### Action item
Copy out all of the entries, keeping every word the same.

### Task material
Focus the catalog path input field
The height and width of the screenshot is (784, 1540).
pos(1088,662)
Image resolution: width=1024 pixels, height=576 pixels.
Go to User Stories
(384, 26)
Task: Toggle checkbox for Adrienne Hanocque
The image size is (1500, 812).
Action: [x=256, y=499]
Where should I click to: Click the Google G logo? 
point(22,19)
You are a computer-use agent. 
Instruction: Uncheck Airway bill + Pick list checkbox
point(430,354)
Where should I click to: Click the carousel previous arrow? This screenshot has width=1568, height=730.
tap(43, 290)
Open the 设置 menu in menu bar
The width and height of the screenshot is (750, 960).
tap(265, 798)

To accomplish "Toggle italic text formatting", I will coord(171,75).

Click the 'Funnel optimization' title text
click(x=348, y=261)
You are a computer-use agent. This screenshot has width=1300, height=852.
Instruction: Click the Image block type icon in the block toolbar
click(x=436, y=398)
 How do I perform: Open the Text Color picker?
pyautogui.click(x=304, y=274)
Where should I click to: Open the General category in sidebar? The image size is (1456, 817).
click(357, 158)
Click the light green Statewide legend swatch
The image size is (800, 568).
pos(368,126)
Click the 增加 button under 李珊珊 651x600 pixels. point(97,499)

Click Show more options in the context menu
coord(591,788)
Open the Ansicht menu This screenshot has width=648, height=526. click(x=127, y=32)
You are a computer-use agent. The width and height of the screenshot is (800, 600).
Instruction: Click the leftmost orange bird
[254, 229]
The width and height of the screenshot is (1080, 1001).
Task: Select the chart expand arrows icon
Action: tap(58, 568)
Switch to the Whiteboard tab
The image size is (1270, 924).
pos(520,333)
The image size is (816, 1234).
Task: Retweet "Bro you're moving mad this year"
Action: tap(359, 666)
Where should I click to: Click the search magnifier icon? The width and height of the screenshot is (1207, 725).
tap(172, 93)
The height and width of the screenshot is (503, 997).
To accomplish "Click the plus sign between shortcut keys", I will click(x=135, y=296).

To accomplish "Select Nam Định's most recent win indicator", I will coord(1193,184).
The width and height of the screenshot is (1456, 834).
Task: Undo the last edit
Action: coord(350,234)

### Exercise solution
Focus the catalog path input field
The height and width of the screenshot is (784, 1540).
pos(1088,662)
Image resolution: width=1024 pixels, height=576 pixels.
Go to User Stories
(384, 26)
Task: Toggle checkbox for Adrienne Hanocque
The image size is (1500, 812).
Action: [x=256, y=499]
Where should I click to: Click the Google G logo? 
point(22,19)
You are a computer-use agent. 
Instruction: Uncheck Airway bill + Pick list checkbox
point(430,354)
Where should I click to: Click the carousel previous arrow? This screenshot has width=1568, height=730.
tap(43, 290)
Open the 设置 menu in menu bar
The width and height of the screenshot is (750, 960).
tap(265, 798)

To accomplish "Toggle italic text formatting", I will coord(171,75).

Click the 'Funnel optimization' title text
click(x=348, y=261)
You are a computer-use agent. This screenshot has width=1300, height=852.
Instruction: Click the Image block type icon in the block toolbar
click(x=436, y=398)
 How do I perform: Open the Text Color picker?
pyautogui.click(x=304, y=274)
Where should I click to: Open the General category in sidebar? The image size is (1456, 817).
click(357, 158)
Click the light green Statewide legend swatch
The image size is (800, 568).
pos(368,126)
Click the 增加 button under 李珊珊 651x600 pixels. point(97,499)

Click Show more options in the context menu
coord(591,788)
Open the Ansicht menu This screenshot has width=648, height=526. click(x=127, y=32)
You are a computer-use agent. The width and height of the screenshot is (800, 600).
Instruction: Click the leftmost orange bird
[254, 229]
The width and height of the screenshot is (1080, 1001).
Task: Select the chart expand arrows icon
Action: tap(58, 568)
Switch to the Whiteboard tab
The image size is (1270, 924).
pos(520,333)
The image size is (816, 1234).
Task: Retweet "Bro you're moving mad this year"
Action: tap(359, 666)
Where should I click to: Click the search magnifier icon? The width and height of the screenshot is (1207, 725).
tap(172, 93)
The height and width of the screenshot is (503, 997).
To accomplish "Click the plus sign between shortcut keys", I will click(x=135, y=296).

To accomplish "Select Nam Định's most recent win indicator", I will coord(1193,184).
The width and height of the screenshot is (1456, 834).
Task: Undo the last edit
Action: coord(350,234)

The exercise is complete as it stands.